Lithium Energy Limited

Dear Sirs,

Re: INDEPENDENT TECHNICAL ASSESSMENT REPORT

on the Mineral Projects held by

LITHIUM ENERGY LIMITED IN ARGENTINA AND QUEENSLAND

Agricola Mining Consultants Pty Ltd (“Agricola”) was commissioned by the Directors of Strike Resources Limited (“Strike”) to provide an Independent Technical Assessment Report (“Report”) on the Solaroz Lithium Brine Project in Argentina, and the Burke Graphite Project in Queensland (the “Projects”). This Report will be included in a Prospectus to be lodged with the Australian Securities and Investments Commission (“ASIC”) for the proposed spin-out of the Projects by Strike into a new company, Lithium Energy Limited (“LEL” or the “Company”) which will be undertaking a listing on the Australian Securities Exchange (“ASX”) as part of the Prospectus capital raising by LEL. LEL is currently a wholly owned subsidiary of Strike and is the owner of the Projects.

Agricola has completed a compilation and review of regional geological setting, local geology, mineralisation, and previous work. The objectives of this Report are to provide a geological overview covering pertinent aspects in detail and to provide comments on the exploration potential for further discovery of mineralisation and planned exploration by the Company.

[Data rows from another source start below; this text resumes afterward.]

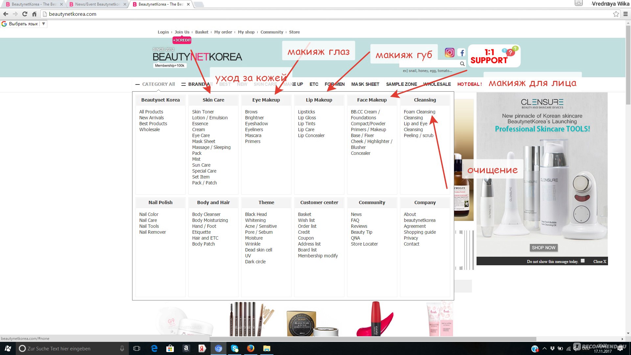Expand FOR MEN dropdown section
This screenshot has height=355, width=631.
click(x=334, y=84)
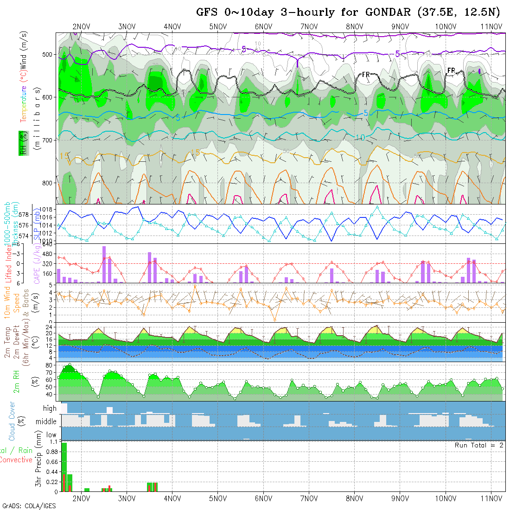Click the red Convective legend label
The height and width of the screenshot is (510, 510).
[x=16, y=460]
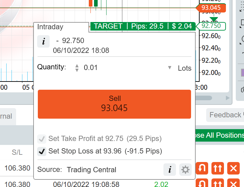
Task: Click scroll-right arrow of chart scrollbar
Action: click(x=228, y=98)
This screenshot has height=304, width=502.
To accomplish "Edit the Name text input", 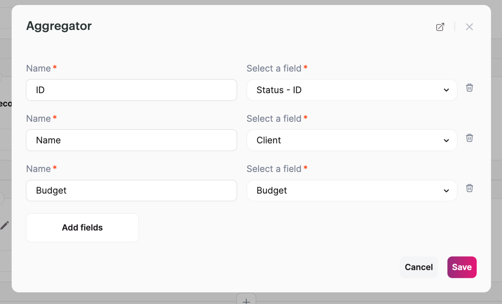I will click(131, 140).
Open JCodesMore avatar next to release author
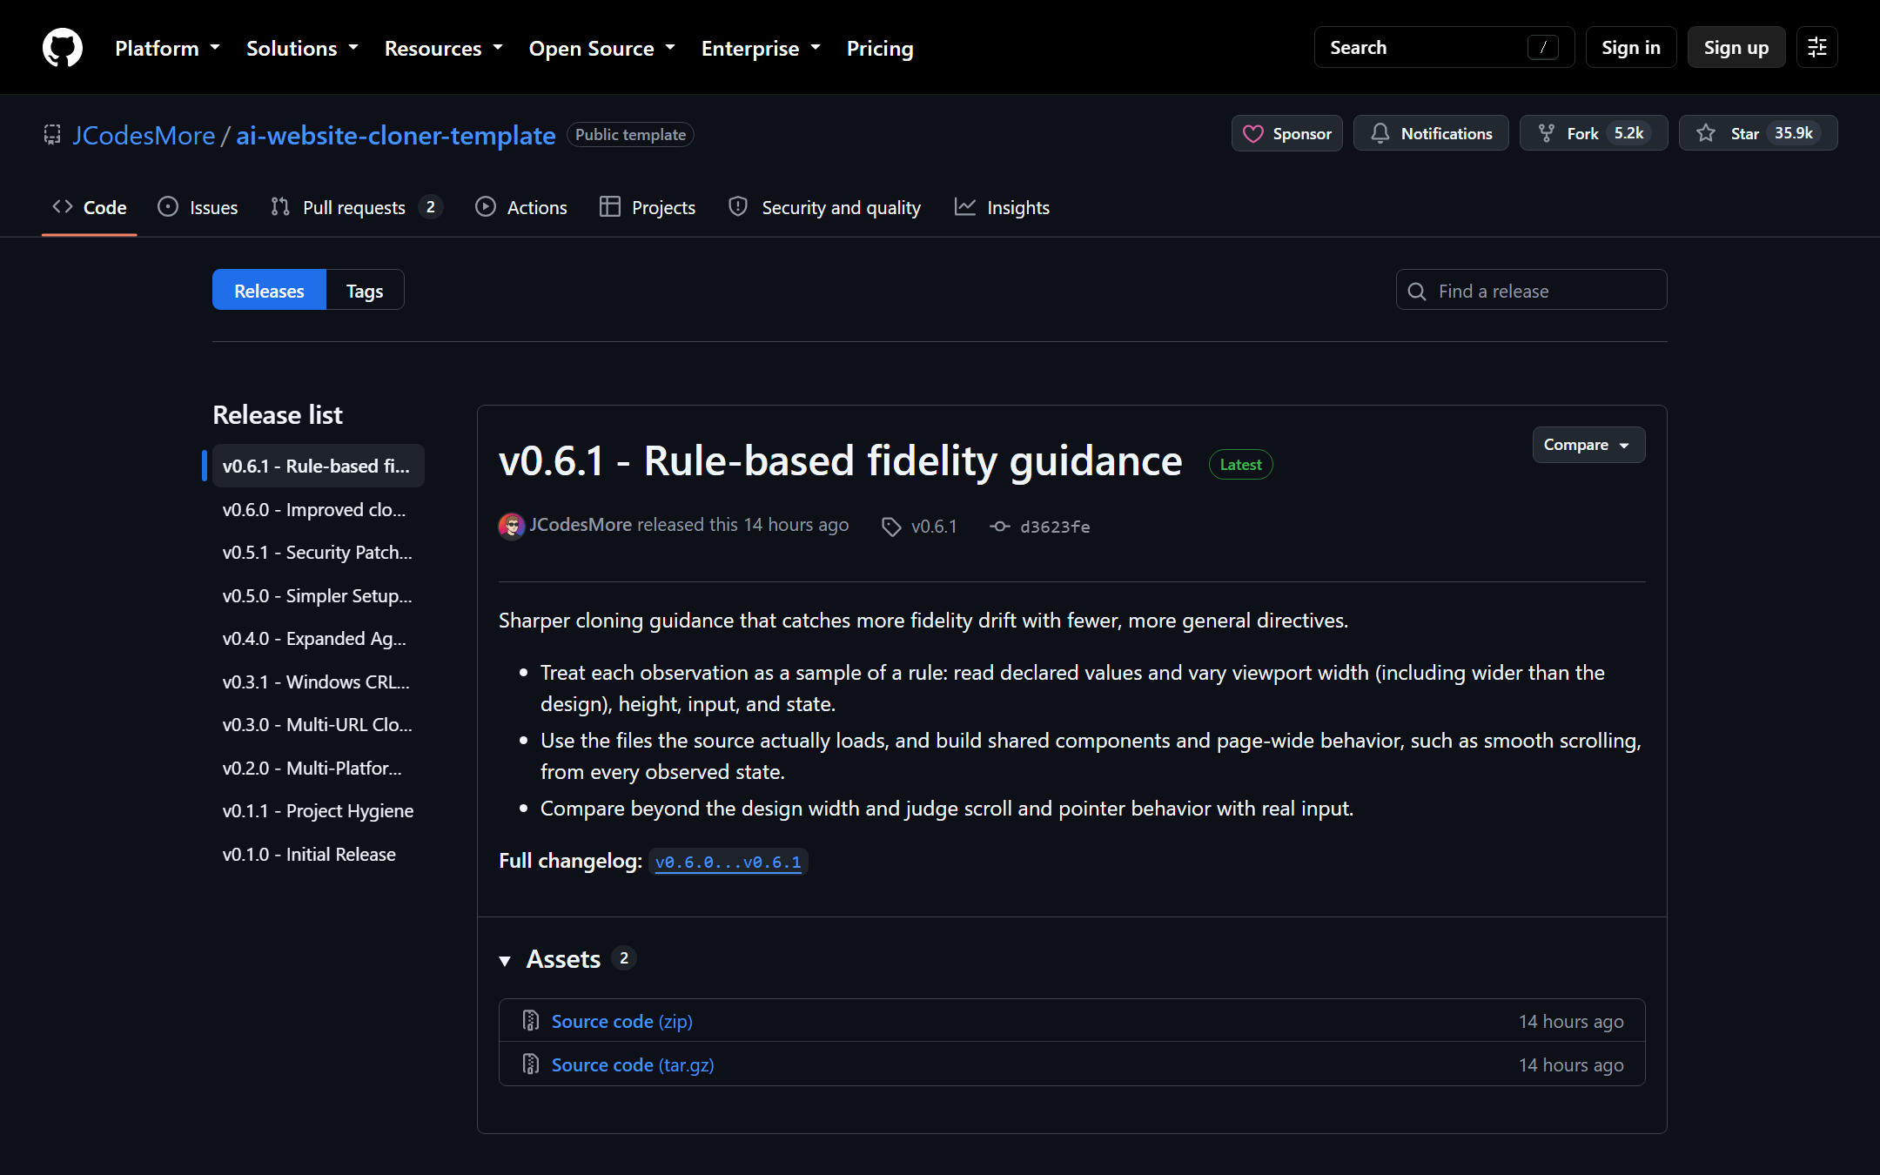1880x1175 pixels. pos(512,526)

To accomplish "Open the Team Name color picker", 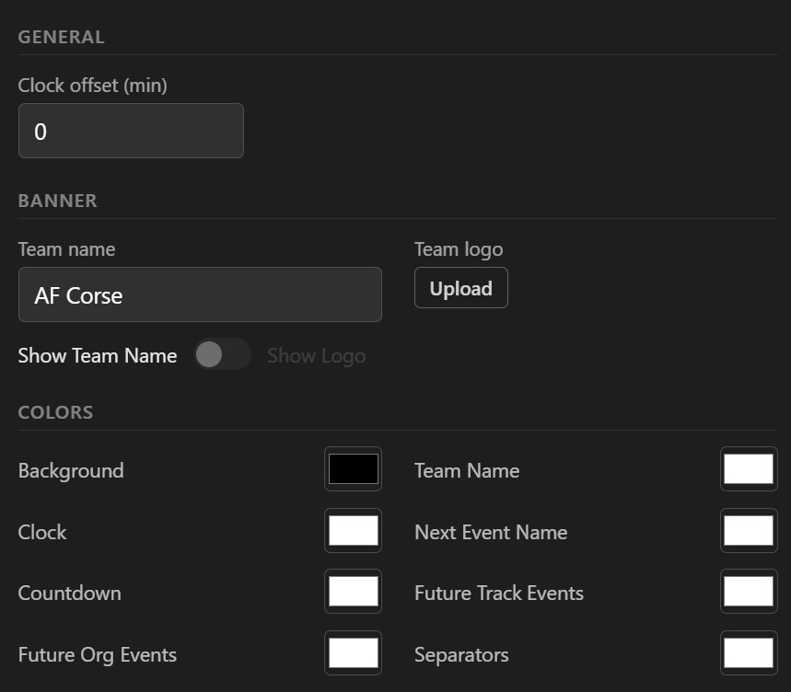I will pyautogui.click(x=748, y=468).
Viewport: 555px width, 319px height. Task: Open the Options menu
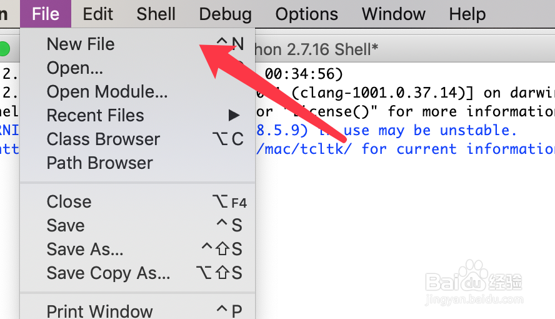click(306, 15)
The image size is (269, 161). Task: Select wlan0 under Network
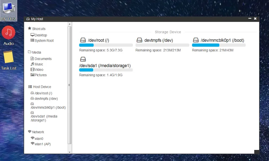click(x=39, y=138)
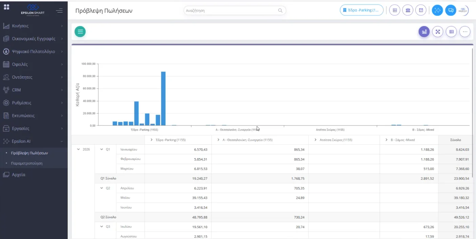The width and height of the screenshot is (476, 239).
Task: Click the three-dots more options button
Action: [x=465, y=32]
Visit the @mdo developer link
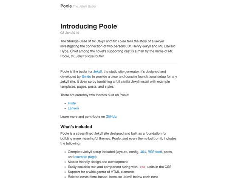 [x=86, y=77]
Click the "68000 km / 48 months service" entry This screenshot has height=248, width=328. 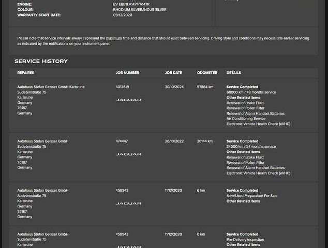tap(251, 92)
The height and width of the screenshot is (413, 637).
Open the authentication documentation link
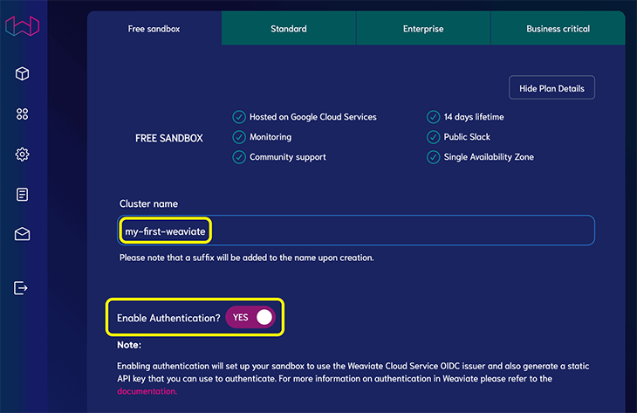[147, 391]

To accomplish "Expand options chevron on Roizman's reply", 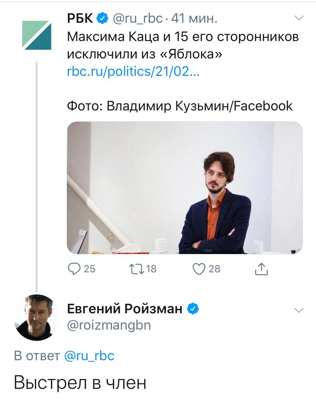I will click(299, 310).

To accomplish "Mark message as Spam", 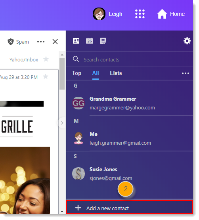I will coord(18,42).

Under the definition provided in the VALMIN Code, the Solaroz Lithium Brine Project in Argentina is classified as an Exploration Project where no mineral resources have been estimated to JORC 2012 standard. The Burke Graphite Project in Queensland is classified as an Advanced Exploration Project where Mineral Resource Estimates have been compiled in accordance with the JORC Code, 2012.

This Report was prepared by Malcolm Castle, a Competent Person and Member of the Australasian Institute for Mining and Metallurgy, in accordance with the Australasian Code for Public Reporting of Technical Assessments and Valuations of Mineral Assets (VALMIN Code 2015 Edition) and the Australasian Code for Reporting of Exploration Results, Mineral Resources and Ore Reserves (JORC Code 2012 Edition). Malcolm Castle is the principal consultant for Agricola. Exploration results in the Report are based on, and fairly represent, information and supporting documentation prepared by Malcolm Castle.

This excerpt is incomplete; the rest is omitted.